The race was won by Abd-El-Kader, becoming the first dual winner and the first to do so in consecutive years (discounting The Duke, 1836/1837 whose wins are not included in official race records). Known affectionately as "Little Ab", the horse stood at just under fifteen hands.

Course Changes
The start area from previous years was sowed with wheat so the grass field to the left of this was used instead, although the runners did pass over the wheat field at the start of the second circuit. The span of the water jump in front of the stands was also increased to 15 feet

The third fence, which had previously been a post and rails, was replaced with a ditch and bank and an additional hurdle was placed between the Canal bridge and the racecourse proper.

The first fence was described as the Wheat Fence due to the wheat field that preceded it this year. The Anchor Bridge Crossing was described as Proceed's lane after the well backed horse, which had fallen there two years earlier.

Leading contenders
There was an element of criticism of the event this year due to several highly fancied withdrawals in the days prior to the race.

Rat Trap was listed as an 11/2 favourite after the eve of race betting exchanges, which this year predominantly took place in Lucas' Repository on Great Charlotte Street. This stretched to 6/1 before the off and was based largely on the fact he was being partnered by former winning jockey, Jem Mason and was also carrying eleven lbs less than when failing to complete the course last year. The favourite was prominent as the leaders took the Water jump and remained just off the leaders on the second circuit, unable to mount a challenge, finishing fifth or sixth.

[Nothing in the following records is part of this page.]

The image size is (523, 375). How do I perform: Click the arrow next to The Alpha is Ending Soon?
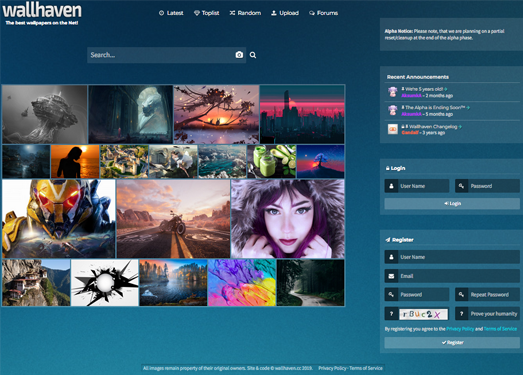(x=468, y=107)
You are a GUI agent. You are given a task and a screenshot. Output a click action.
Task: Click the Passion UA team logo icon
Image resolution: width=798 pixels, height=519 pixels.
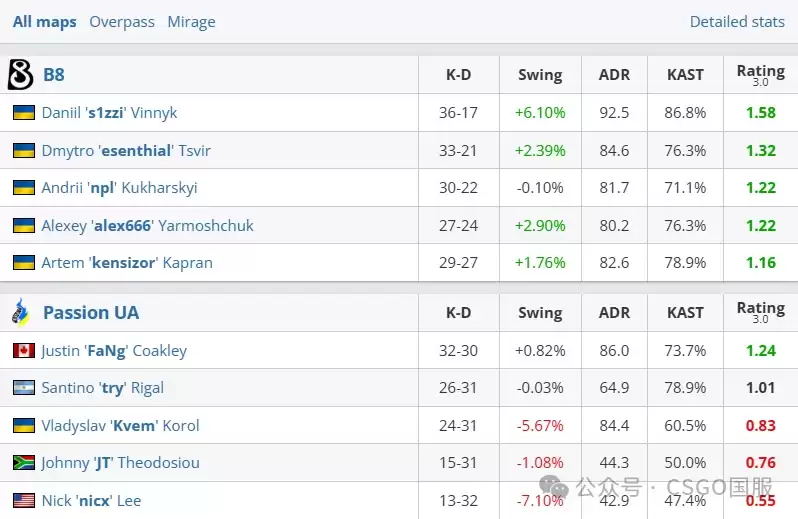[x=20, y=311]
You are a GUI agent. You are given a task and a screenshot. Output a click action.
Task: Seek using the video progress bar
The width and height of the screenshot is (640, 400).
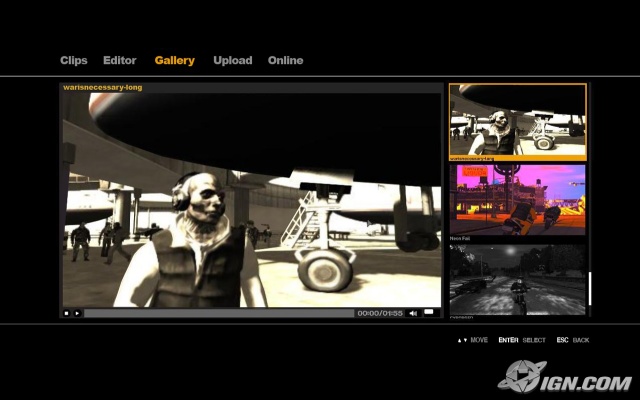coord(218,313)
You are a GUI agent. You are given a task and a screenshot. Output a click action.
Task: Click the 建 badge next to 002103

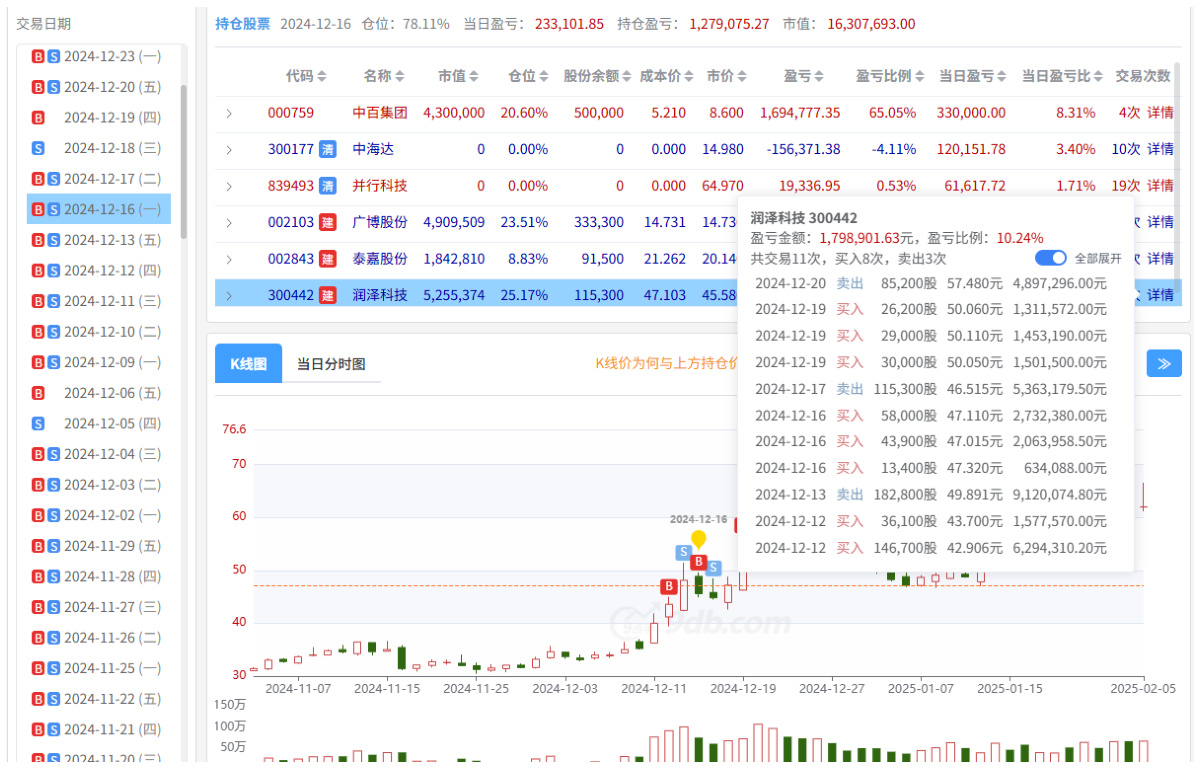(x=327, y=222)
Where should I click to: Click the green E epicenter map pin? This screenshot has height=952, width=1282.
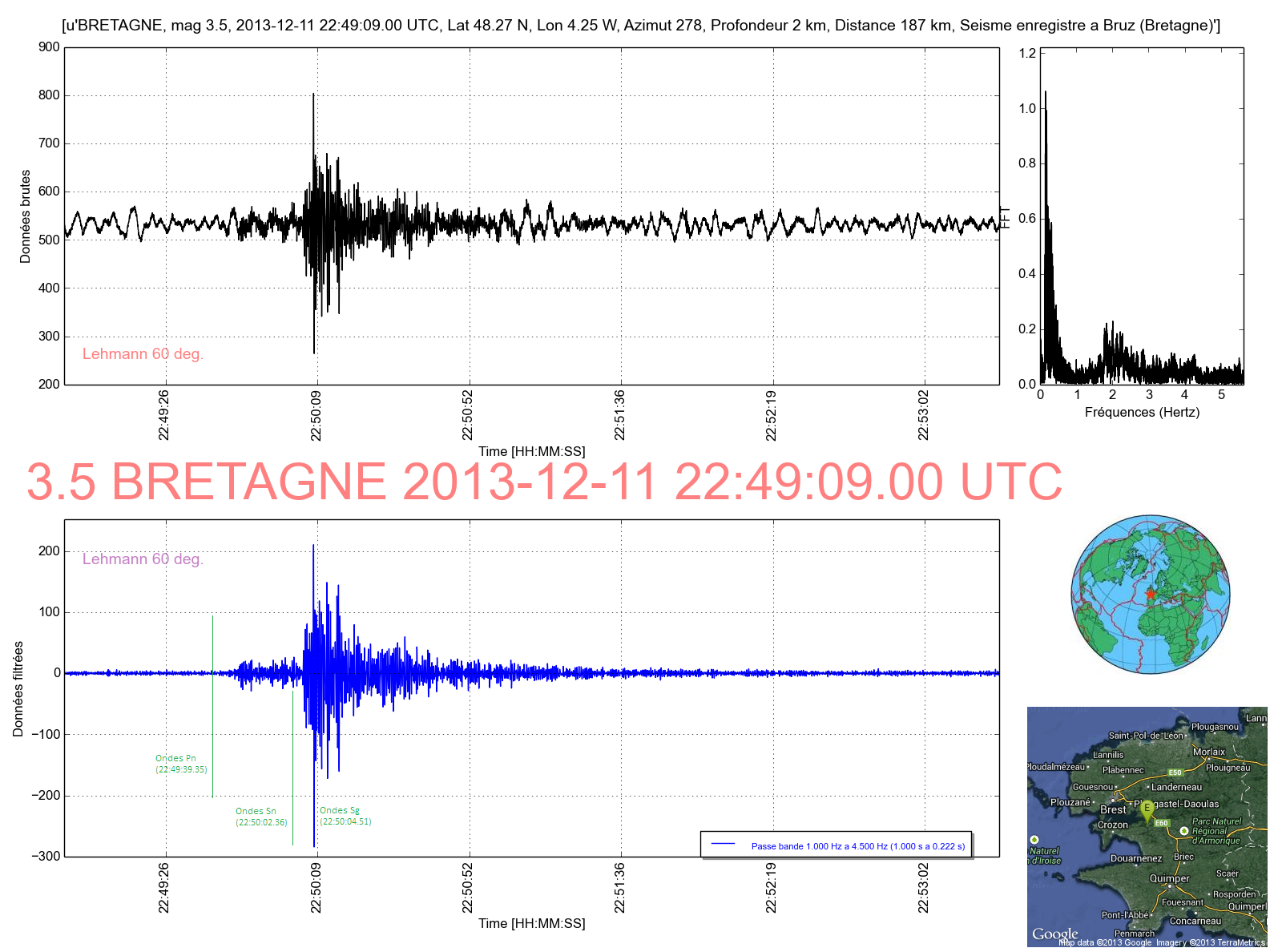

Sir John had finished third last year when sent off as favourite and remained well supported, despite having to give weight to all his rivals. Trained by Richard I'Anson at Curraghmore, Ireland and ridden by John Ryan, Lord Waterford's colours went to the front early on the first circuit and lay at the head of the pack in third place as two runners cut out the second circuit pace. After the final hurdle Sir John was well placed to challenge but remained a couple of lengths adrift of the two in front of him to finish third.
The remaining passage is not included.